Ethereum Core Developer Launches ‘Pump The Gas’ to Increase Ethereum’s Gas Limit, Hopes to Reduce L1 Fees by 33%

On March 20, Eric Connor, core Ethereum developer and former head of smart contracts at MakerDAO Mariano Conti, launchedwebsiteA new initiative called ‘pump the gas’ increases the Ethereum gas limit from 30 million to 40 million, which they say will reduce transaction fees on L1.

“This can result in a 15% to 33% reduction in layer 1 transaction fees,” Connor sayin a March 19 post on X, before adding, “We are calling on solo stakers, client teams, pools, and community members to help.”

Hashtags #pumpthegas Starting to receive support from users Ethereumstaker , and DeFi investor on X already by Conti alsoObserveAdditionally, Rocket Pool validator proposed a block with a gas limit of 40 million on March 20.

Source: Eric Connor

Calls for increasing Ethereum’s gas limit have been gaining traction over the past few months. Back in January, Ethereum co-founder Vitalik ButerinrecommendIncrease Gas Limit from 30 million to 40 million.

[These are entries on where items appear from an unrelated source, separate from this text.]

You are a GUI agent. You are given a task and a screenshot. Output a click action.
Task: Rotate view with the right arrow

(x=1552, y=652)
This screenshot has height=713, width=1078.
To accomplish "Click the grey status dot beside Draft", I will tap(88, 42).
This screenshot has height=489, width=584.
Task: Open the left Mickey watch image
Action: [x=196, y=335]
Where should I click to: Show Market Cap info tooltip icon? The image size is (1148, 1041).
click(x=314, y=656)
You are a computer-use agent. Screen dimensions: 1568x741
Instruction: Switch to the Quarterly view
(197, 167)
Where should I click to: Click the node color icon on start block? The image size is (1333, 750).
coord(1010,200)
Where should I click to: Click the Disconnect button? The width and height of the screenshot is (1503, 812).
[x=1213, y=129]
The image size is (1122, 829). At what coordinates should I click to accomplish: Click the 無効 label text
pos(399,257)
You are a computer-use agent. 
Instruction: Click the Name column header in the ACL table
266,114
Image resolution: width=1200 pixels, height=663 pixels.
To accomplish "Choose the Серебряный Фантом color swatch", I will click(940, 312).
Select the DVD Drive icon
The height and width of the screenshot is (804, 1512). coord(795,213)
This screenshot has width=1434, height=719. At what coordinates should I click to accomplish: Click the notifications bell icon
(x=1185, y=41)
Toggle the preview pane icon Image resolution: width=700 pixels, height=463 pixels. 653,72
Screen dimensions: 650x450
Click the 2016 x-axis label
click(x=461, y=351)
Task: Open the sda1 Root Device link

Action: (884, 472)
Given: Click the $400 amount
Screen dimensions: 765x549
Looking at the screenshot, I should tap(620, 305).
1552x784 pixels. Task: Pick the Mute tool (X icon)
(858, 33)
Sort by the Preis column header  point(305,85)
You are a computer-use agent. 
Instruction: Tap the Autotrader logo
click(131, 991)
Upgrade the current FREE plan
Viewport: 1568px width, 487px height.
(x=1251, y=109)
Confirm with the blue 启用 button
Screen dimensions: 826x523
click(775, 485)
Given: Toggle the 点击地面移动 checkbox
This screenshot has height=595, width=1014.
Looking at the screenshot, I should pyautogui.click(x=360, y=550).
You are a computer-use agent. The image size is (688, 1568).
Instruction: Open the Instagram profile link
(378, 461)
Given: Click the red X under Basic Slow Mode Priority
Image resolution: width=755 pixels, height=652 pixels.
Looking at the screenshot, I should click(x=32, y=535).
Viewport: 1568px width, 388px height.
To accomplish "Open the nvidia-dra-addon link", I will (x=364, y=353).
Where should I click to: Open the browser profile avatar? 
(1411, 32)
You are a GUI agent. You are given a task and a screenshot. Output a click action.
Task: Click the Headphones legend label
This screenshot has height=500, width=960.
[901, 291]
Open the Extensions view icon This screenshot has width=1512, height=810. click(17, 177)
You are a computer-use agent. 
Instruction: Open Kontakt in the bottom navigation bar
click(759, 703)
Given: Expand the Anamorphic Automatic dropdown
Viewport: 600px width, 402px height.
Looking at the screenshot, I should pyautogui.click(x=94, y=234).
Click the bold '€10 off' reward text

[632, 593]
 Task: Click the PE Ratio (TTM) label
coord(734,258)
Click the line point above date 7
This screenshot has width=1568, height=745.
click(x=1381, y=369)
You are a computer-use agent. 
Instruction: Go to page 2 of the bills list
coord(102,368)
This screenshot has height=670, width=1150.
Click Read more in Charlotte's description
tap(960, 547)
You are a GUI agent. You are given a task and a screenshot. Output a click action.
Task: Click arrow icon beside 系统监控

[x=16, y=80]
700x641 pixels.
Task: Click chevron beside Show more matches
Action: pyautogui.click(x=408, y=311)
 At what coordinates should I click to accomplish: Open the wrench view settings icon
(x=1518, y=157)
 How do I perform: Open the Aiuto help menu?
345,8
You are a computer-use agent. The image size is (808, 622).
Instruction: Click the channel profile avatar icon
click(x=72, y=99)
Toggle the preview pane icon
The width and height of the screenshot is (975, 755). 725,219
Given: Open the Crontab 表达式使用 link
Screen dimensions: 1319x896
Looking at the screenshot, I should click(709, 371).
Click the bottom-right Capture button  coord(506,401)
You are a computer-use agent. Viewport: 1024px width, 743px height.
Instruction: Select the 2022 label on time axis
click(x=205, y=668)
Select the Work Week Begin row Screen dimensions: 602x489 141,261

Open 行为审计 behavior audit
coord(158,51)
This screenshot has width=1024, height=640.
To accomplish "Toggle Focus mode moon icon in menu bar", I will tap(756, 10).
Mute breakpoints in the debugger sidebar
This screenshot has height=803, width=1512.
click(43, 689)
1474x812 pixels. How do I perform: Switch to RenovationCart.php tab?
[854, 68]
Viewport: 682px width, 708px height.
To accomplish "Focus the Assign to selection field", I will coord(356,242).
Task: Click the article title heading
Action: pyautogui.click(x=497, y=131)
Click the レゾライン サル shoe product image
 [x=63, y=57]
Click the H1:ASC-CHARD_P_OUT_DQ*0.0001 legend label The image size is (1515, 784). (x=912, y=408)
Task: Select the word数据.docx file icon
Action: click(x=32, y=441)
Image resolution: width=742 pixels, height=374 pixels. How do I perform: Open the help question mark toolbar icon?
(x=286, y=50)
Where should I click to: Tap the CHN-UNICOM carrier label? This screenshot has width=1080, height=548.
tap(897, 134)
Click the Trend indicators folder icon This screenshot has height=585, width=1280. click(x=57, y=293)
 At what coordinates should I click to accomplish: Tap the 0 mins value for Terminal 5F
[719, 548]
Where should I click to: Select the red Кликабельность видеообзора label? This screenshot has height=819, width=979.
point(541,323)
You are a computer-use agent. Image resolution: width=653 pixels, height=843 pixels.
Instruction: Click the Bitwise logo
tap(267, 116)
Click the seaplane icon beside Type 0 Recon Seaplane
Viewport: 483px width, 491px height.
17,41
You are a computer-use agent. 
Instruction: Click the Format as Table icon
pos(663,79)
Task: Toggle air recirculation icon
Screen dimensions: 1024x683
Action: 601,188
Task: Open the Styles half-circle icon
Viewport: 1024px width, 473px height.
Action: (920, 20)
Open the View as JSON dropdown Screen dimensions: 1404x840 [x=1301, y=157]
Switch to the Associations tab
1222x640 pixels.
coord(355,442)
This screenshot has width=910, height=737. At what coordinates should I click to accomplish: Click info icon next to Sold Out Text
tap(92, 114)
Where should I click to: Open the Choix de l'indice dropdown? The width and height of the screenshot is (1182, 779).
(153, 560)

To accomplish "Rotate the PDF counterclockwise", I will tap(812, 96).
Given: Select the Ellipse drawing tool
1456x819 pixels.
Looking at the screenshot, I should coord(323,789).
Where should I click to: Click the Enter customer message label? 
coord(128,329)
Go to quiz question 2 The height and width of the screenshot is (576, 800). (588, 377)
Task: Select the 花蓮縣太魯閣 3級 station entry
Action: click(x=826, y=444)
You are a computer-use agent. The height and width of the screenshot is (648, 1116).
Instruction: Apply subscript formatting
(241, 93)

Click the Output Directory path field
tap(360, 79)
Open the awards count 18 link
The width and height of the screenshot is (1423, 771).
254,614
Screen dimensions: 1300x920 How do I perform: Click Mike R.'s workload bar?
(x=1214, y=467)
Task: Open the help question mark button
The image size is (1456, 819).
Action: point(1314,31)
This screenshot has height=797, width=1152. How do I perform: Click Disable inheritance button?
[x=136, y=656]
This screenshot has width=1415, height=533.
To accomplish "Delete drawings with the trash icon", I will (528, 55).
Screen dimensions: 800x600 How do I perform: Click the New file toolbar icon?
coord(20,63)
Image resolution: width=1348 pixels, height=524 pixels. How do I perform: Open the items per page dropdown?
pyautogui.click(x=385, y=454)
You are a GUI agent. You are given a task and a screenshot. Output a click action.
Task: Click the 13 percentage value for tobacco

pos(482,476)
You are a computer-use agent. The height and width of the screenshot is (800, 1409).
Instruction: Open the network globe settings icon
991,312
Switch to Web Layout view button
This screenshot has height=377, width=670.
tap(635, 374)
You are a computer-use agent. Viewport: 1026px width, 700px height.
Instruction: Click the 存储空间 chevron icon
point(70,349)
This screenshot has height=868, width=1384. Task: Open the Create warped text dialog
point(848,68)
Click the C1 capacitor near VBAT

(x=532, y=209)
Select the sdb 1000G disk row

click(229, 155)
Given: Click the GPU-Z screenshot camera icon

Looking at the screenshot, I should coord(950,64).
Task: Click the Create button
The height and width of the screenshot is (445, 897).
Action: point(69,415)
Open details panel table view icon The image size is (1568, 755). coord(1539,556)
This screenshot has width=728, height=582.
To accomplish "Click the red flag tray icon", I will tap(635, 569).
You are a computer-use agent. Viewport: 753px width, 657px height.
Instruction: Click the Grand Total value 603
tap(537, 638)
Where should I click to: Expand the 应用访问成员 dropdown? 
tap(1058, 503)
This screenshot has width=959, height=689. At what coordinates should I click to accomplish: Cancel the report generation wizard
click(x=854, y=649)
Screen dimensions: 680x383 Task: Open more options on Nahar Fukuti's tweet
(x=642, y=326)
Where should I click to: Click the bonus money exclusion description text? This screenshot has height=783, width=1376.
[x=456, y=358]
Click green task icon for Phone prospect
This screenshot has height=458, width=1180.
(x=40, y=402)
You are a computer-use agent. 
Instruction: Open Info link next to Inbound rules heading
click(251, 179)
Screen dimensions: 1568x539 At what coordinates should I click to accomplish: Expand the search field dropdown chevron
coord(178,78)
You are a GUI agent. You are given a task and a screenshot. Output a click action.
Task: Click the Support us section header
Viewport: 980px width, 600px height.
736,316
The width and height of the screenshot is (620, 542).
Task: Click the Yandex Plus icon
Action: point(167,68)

Ethereum gas limit refers to the maximum amount of gas used in a transaction or smart contract in each block. Gas is the fee required to complete a transaction or smart contract on the network.

Source: Etherscan

“Increasing the gas block limit by 33% allows Layer 1 Ethereum to process 33% more transaction load in one day.”

It also noted that data blobs, introduced in the Dencun upgrade with EIP-4844, also significantly reduce layer 2 transaction fees, but not layer 1 fees. “The combination of blobs and gas limit increases can It helps scale both L1 and L2 of Ethereum.”

However, not everyone in the community supports the reshuffle, with Evan Van Ness, a venture capitalist and Ethereum supporter, saying he disagrees.